Even though Google is absolutely trying its best to keep the billions (with a “b”) of active Android devices around the world protected against the many dangers mobile users can face nowadays navigating a wide sea of online temptation, there are certain things the search giant simply has no power over.
Do NOT install apps from untrusted sources
Although it’s not always easy to distinguish between a legit-looking place of e-business and a sketchy app store, developer, or website, a good rule of thumb is to never download APK (Android Package) files if you don’t know exactly where these are coming from.
The real DHL will never ask you to do this
Otherwise put, you shouldn’t trust text messages purportedly coming from any delivery company that asks you to download something from outside the Play Store in order to track a (real or fictitious) package.
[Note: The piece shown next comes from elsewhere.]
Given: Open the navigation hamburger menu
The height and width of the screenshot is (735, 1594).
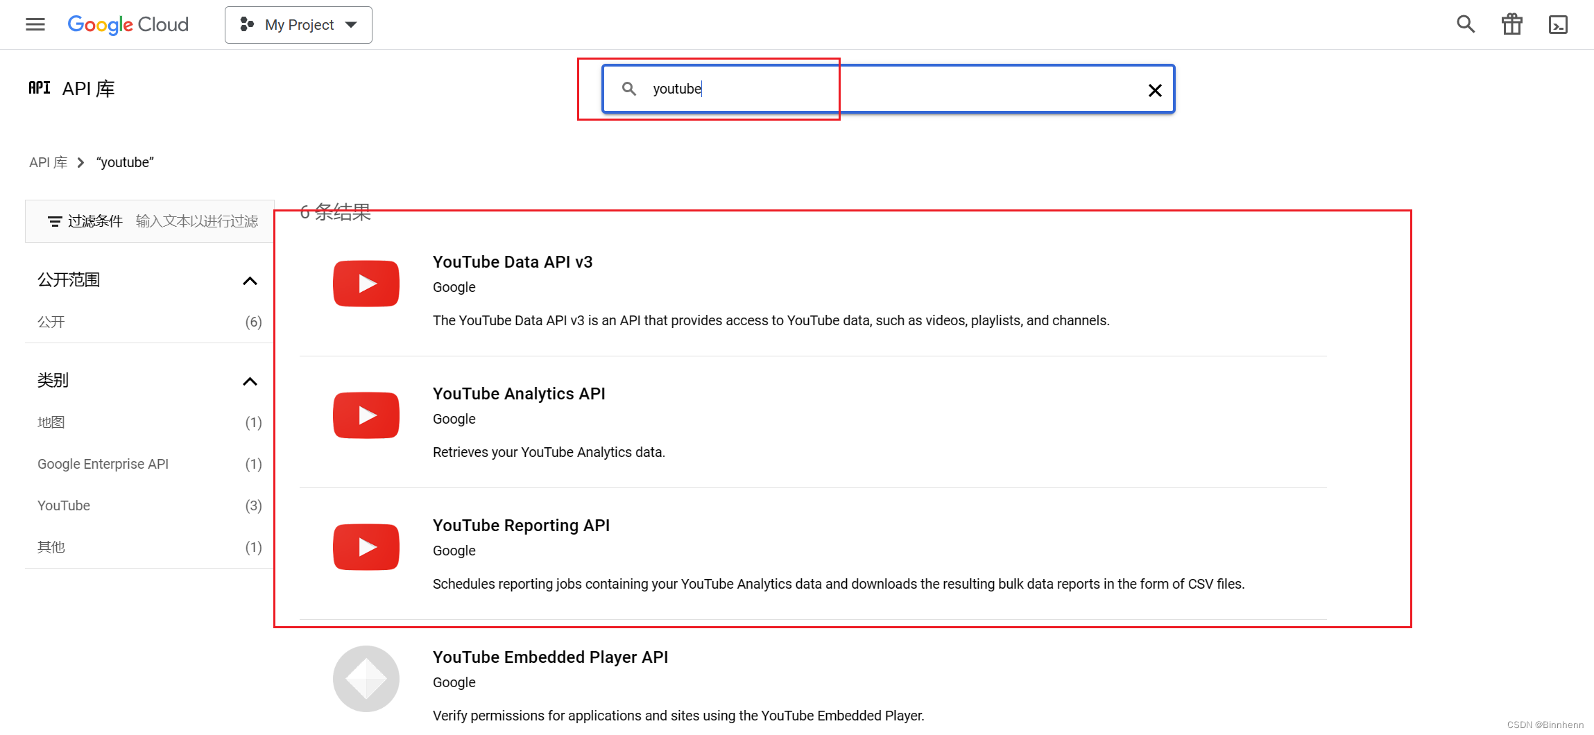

What to do if your phone is already compromised
The first thing you’ll need to do is not enter any more passwords or log into any personal accounts as soon as you realize you’ve been duped. Secondly, we’re afraid you’ll have to factory reset your potentially hacked Android phone to get rid of this nasty virus, which means you may also lose some precious data in the process.
On the bright side, you can obviously restore any and all previously backed up data… as long as you’re certain said backup was created prior to the time of the FluBot installation. Everything else must unfortunately go so you can be sure the danger goes away as well.
In case you’re wondering, iPhone users don’t appear to have been targeted by this particular threat for fairly obvious reasons, although in theory, the spyware could always expand its scope and tweak its M.O. to attempt to steal your data directly from an infected website rather than an installed app. So, yeah, you might want to be careful about opening any links sent to any mobile device.